Step One: Put half a table spoon of sugar in a bowl.
Step Two: Put One cup of flower into the bowl
Step Three: Pour two cups of milk into bowl
Step Four: Stir contents of bowl
Step Five: Pour contents of bowl onto cooking tray
Step Six: Put tray into oven and cook at 350 Degrees Farenheit for 30 minutes
Step Seven: Remove tray and peel off crying babies
Step Eight: Brag to neighbors about your new babies
Step Nine: When bored of babies, put them in a card board box and leave them in front of a fire house

mountain_rage
November 21st, 2007, 03:09 PM
Indeed.
However, on the news this morning, it was reported that some of those cells (those "unknown", "reproduced") were causing tumors in rats...

Part of the process introduces a cancer gene into the cell, it also uses a virus which ends up infecting the cell.

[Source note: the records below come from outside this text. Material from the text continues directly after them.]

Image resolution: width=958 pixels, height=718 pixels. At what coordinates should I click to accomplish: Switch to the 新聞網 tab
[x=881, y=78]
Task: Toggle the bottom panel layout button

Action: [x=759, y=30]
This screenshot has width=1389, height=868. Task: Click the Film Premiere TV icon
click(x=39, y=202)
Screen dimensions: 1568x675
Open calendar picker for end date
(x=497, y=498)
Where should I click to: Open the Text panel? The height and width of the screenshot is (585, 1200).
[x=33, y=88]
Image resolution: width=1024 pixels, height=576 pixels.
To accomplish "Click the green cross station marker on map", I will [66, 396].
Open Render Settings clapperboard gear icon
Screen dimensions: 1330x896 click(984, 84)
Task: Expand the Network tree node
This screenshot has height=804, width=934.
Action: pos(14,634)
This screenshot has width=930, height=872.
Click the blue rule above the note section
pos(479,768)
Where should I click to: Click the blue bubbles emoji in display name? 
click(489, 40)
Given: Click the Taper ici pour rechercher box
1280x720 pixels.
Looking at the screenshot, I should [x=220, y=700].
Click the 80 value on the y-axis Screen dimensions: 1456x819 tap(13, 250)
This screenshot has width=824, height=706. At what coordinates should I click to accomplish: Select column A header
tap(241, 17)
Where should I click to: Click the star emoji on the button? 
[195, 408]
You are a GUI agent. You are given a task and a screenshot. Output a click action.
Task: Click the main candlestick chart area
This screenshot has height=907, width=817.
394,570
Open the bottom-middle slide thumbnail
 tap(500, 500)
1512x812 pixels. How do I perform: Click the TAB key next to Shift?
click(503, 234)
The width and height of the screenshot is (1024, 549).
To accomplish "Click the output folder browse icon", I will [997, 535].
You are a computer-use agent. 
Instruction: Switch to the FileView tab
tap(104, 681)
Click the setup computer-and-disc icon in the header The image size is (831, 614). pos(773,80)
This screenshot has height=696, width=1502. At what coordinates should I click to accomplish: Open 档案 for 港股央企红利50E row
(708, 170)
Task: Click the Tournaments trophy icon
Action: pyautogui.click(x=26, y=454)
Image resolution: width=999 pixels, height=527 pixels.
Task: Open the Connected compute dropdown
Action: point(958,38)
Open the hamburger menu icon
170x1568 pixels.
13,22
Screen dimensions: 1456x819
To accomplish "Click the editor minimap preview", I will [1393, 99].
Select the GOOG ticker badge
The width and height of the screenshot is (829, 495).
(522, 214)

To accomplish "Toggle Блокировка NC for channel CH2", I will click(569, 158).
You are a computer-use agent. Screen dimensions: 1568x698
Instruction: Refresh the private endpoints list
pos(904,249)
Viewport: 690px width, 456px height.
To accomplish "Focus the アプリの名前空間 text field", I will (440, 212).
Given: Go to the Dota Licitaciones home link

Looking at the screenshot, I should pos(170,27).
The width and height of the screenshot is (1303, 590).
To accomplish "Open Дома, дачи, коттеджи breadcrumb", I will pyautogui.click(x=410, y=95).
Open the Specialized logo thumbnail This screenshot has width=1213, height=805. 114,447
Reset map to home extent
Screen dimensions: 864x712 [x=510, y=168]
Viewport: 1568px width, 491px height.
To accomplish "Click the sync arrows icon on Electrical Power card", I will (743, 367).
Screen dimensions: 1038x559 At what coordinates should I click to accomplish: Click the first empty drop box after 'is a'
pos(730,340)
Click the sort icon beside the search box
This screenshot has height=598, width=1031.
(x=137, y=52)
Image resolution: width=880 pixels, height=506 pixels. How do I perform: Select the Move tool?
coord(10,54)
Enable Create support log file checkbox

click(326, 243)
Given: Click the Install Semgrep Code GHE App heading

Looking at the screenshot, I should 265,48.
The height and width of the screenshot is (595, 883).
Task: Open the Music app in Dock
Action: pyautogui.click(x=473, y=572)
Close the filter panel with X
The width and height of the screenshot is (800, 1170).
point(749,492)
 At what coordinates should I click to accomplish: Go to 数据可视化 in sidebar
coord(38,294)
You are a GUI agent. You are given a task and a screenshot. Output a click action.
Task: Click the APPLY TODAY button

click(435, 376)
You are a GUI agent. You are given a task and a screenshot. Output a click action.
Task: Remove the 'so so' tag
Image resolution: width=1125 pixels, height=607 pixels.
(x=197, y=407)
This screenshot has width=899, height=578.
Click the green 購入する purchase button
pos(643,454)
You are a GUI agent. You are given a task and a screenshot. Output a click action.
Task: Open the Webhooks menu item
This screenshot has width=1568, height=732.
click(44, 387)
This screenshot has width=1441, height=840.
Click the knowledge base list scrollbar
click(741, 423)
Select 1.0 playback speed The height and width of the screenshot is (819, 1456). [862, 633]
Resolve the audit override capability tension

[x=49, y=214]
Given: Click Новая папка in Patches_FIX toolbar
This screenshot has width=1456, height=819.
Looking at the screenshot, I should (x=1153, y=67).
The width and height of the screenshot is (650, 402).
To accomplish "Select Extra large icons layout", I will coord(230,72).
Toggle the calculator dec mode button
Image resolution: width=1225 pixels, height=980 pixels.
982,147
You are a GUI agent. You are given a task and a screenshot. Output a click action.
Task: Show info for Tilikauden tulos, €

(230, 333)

So in order for this to become the ideal alternative they need to overcome those boundaries. Either they will find a way to remove the virus and the cancer or they will find a new way of modifying the cells.

Pyromaniaque
November 30th, 2007, 01:26 PM
Wow, this is huge. This means that if this stem cell stuff actually works, American soldiers who have fought in war could regrow their limbs and such........

But wow, this could help many people with Alzheimer's and Parkinson's diseases.